■ Records for this task ■
===============

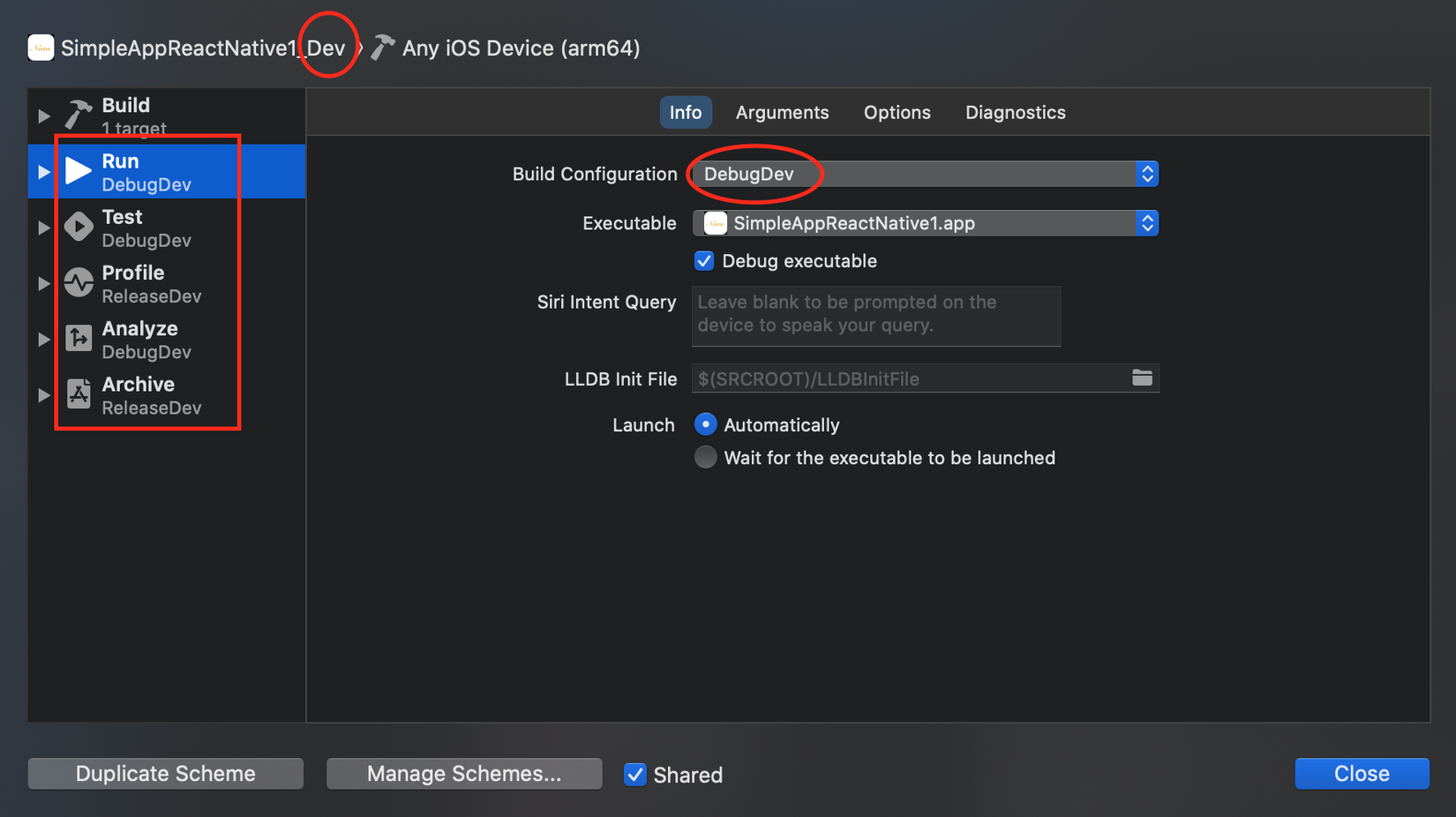Image resolution: width=1456 pixels, height=817 pixels.
Task: Uncheck the Shared scheme checkbox
Action: (x=635, y=775)
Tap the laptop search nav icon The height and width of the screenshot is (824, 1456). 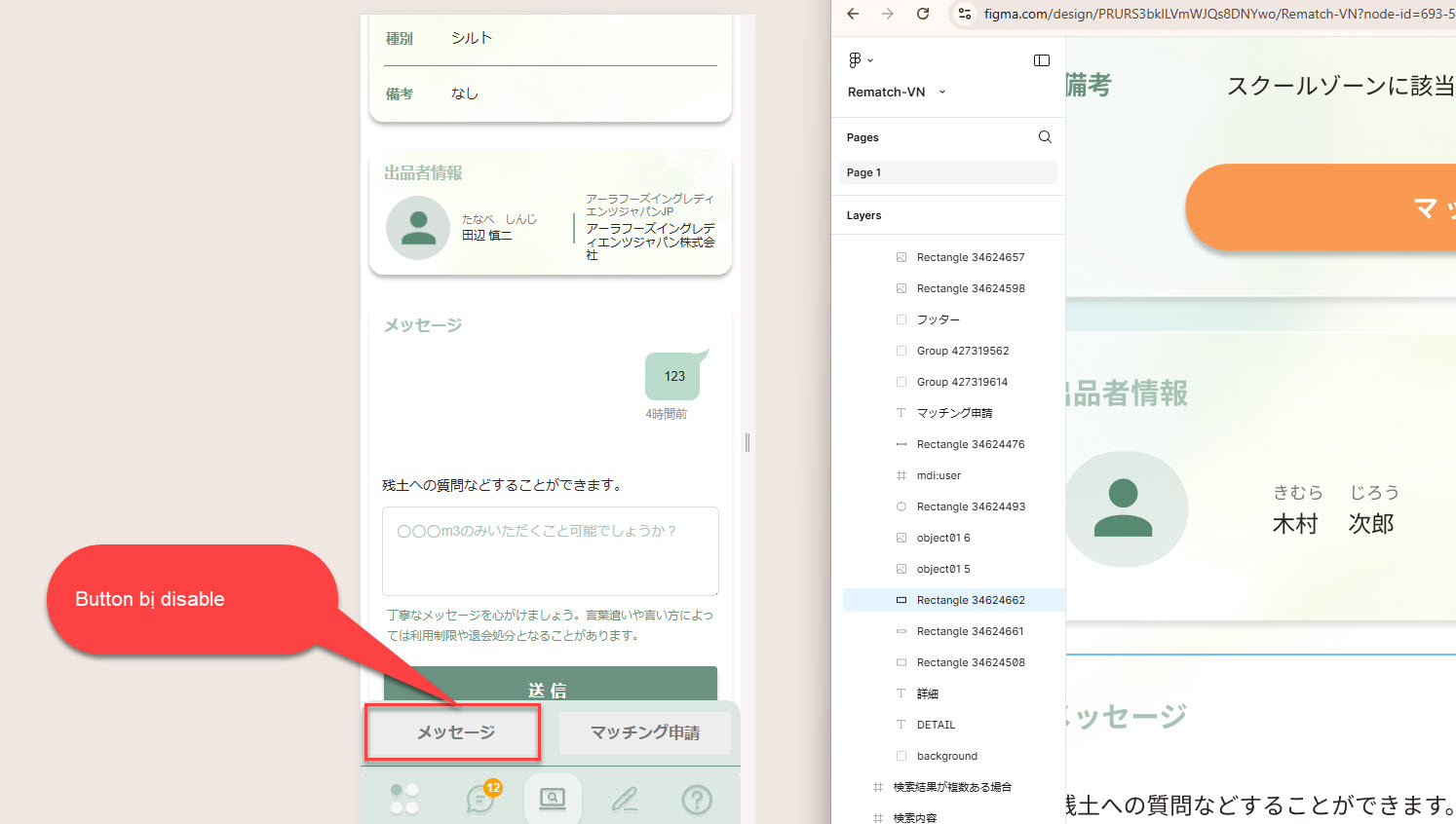553,799
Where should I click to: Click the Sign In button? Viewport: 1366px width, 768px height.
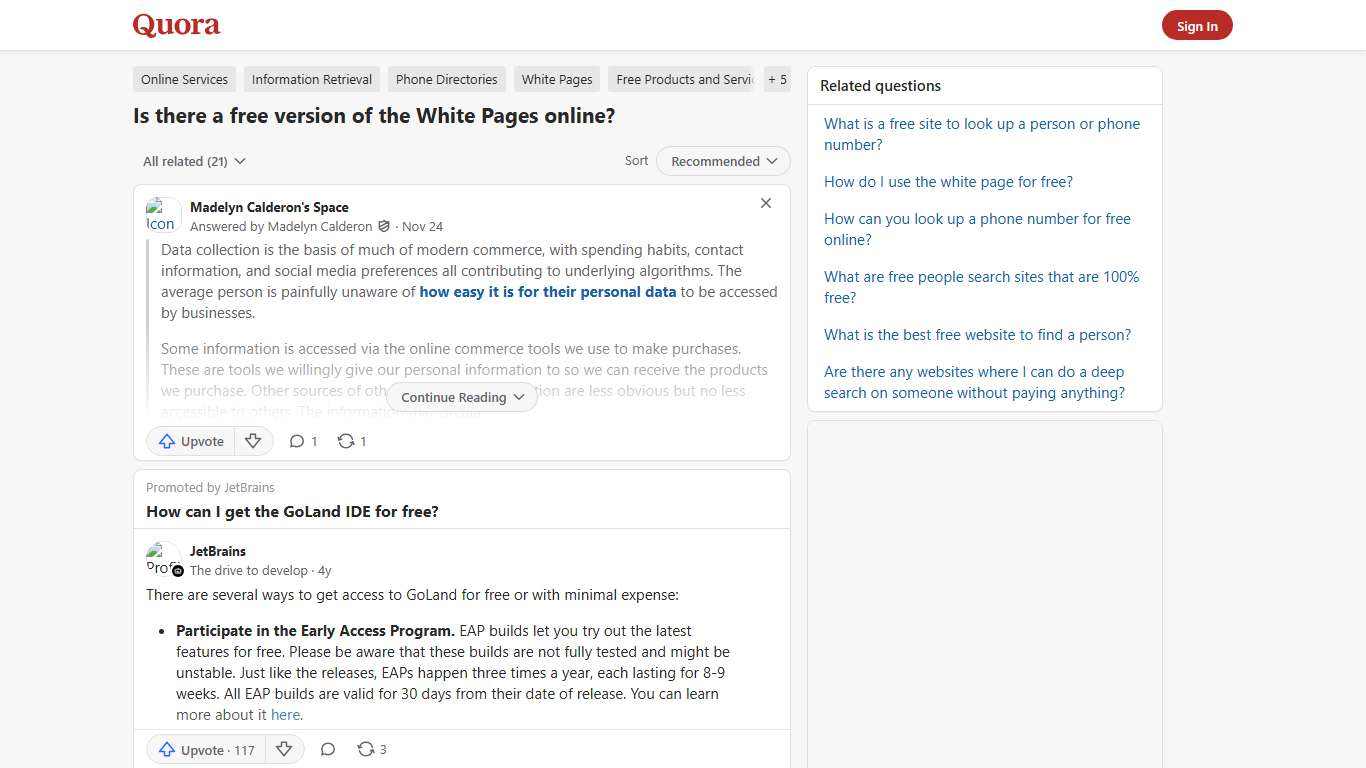[1197, 25]
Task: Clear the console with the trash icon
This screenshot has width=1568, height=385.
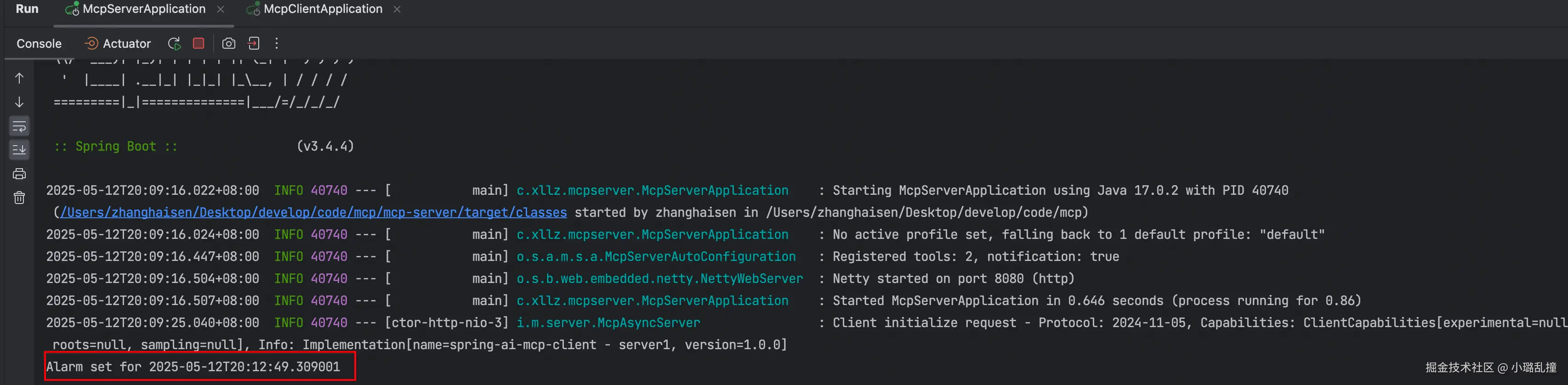Action: (19, 198)

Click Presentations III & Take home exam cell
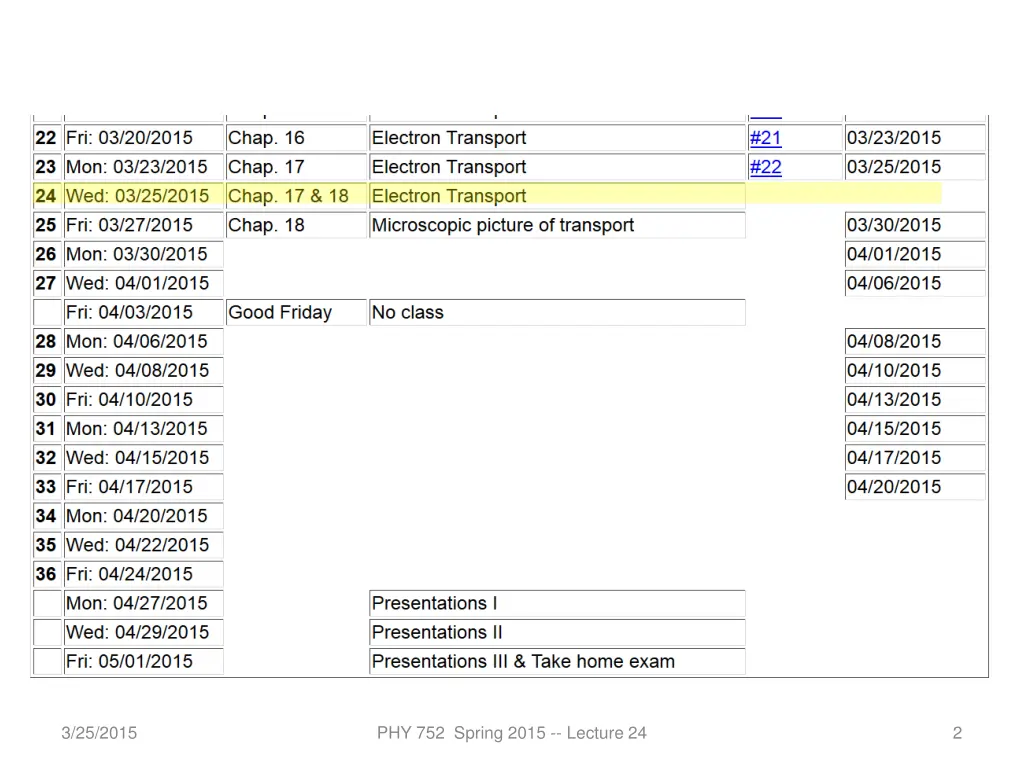point(557,662)
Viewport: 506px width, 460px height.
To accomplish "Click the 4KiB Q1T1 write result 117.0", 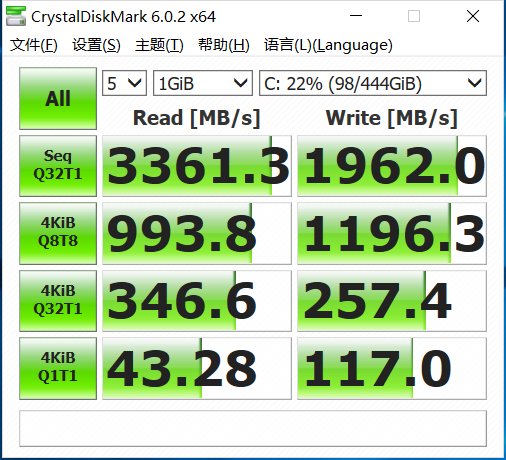I will coord(392,368).
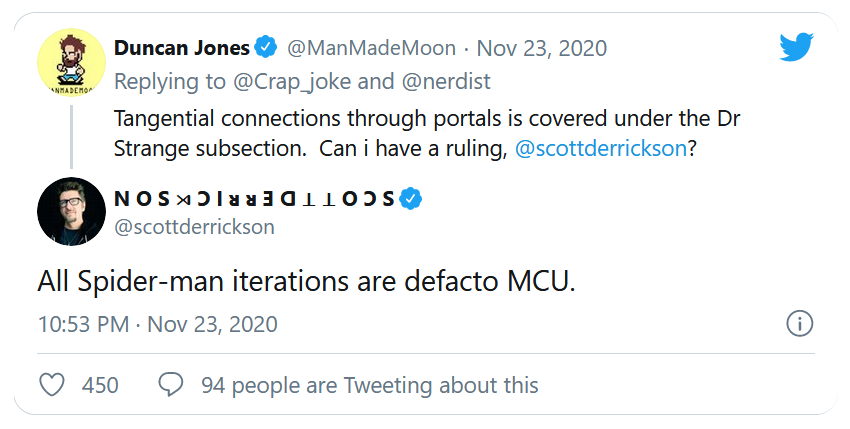The height and width of the screenshot is (429, 850).
Task: Click the 450 likes count
Action: 100,385
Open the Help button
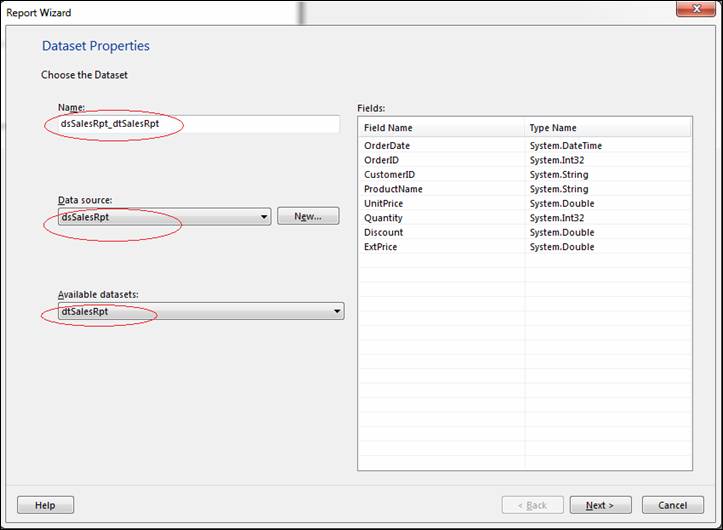The height and width of the screenshot is (530, 723). click(45, 505)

===============

■ Try it ■
Within the listing above, print exactly the stretch beginning at the line that contains "This screenshot has width=1568, height=385." and finishing at the line that contains "Viewport: 506px width, 460px height.", ends kept, pictures left out, and nothing more.

■ Solution to this task ■
This screenshot has width=1568, height=385.
Action: (19, 198)

Click Presentations III & Take home exam cell
point(557,662)
Viewport: 506px width, 460px height.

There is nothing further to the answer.